En 2007-2008, alors que les pays et les institutions régionales étaient mobilisées dans la conception des programmes nationaux d’investissements agricoles (PNIA) dans chacun des 15 pays et au niveau régional, la hausse spectaculaire des prix des denrées alimentaires et des intrants agricoles a frappé durement la région. Suite à cette flambée des prix les états ont réagi différemment. La plupart ont adopté un ensemble de mesures d’urgence visant à réduire le coût de l’alimentation et à préserver le pouvoir d’achat des populations (suspension des droits de douane ; réduction ou suspension de la T.V.A sur certains produits de première nécessité ; fixation et contrôle des prix ; subventions à la consommation du carburant et du riz ; opérations ciblées sur les populations vulnérables ; etc.). Les pays dans leur majorité ont aussi adopté des mesures centrées sur la prochaine campagne agropastorale 2008-2009 (programme d’urgence d’augmentation de la production du riz, programme  maïs de contre-saison, etc.). Outre ces deux grandes catégories de mesures, certains gouvernements ont décrété l’interdiction des exportations vers les pays voisins, attitude qui montre que face aux incertitudes des marchés, l’espace régional n’est pas encore considéré comme un facteur de sécurité et de stabilité.

Cet aspect montre que l’intégration régionale des marchés des produits alimentaires doit être abordée sur le plan de la sécurité collective et non pas sur le seul terrain de la libre circulation des marchandises. Il convient de déterminer comment l’espace régional peut devenir un vecteur de stabilisation des marchés et de sécurité des approvisionnements, car la crise alimentaire de 2008 a mis en lumière la nécessité d’apporter des réponses structurelles aux questions posées par la hausse des prix : relance durable de la production, amélioration du fonctionnement des marchés, réduction de la vulnérabilité des populations pauvres. Sur ces nouveaux défis, les nations et les acteurs devront définir des instruments plus robustes capables de solutionner les crises.

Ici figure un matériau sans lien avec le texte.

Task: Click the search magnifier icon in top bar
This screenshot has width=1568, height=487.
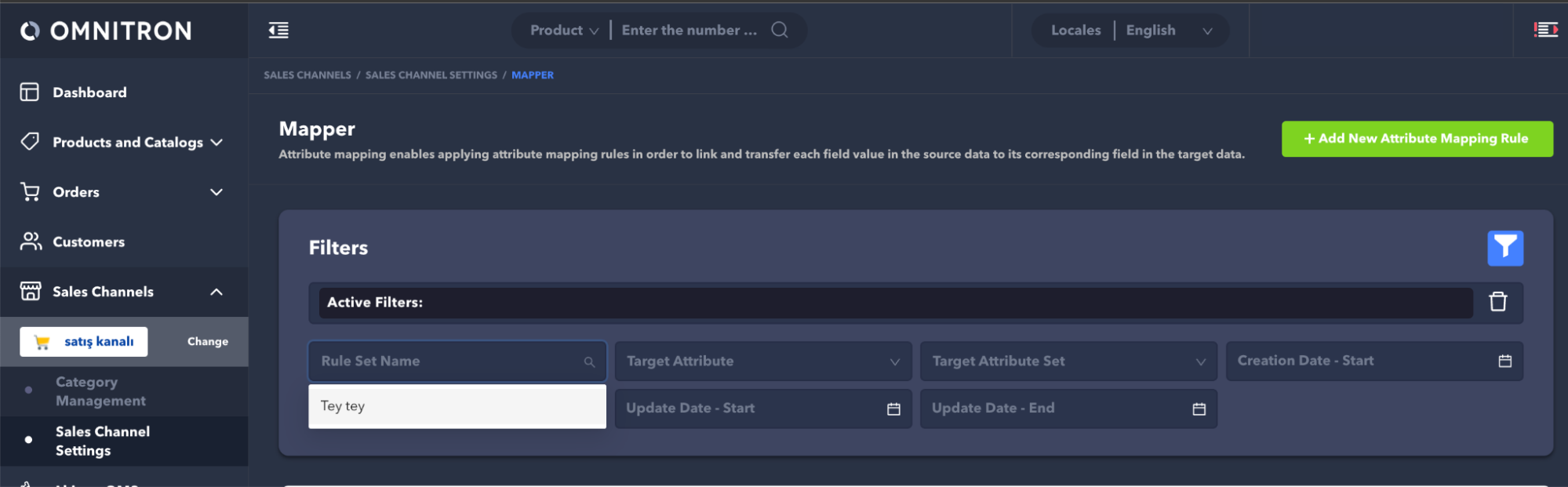Action: 779,30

Pour relever les défis en matière de productivité et atteindre une croissance généralisée durable, l’Afrique de l’ouest a besoin d’investissements. Etant donné que l’agriculture est une activité du secteur privé, le gros de ces investissements doit provenir des acteurs privés situés aux divers segments de la chaîne agro-alimentaire : agriculteurs, fournisseurs d’intrants, agro-industrie, transports et prestataires de services de soutien. Néanmoins, la capacité et la motivation du secteur privé à investir dans l’amélioration de la productivité dépend en grande partie de l’existence d’un climat d’investissement favorable. Mettre sur pied ces mesures incitatives est l’une des principales fonctions des politiques publiques. Les pouvoirs publics ont donc un rôle essentiel à jouer dans la création d’un environnement favorable, en consultation avec des acteurs non étatiques.